*Objetivo*
Transcriba sin ninguna modificación todas las líneas de los registros que figuran a continuación.

===

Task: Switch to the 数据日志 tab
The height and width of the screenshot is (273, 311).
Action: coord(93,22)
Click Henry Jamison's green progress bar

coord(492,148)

===

*Resultado*
Task: Switch to the 数据日志 tab
The height and width of the screenshot is (273, 311).
Action: coord(93,22)
Click Henry Jamison's green progress bar

coord(492,148)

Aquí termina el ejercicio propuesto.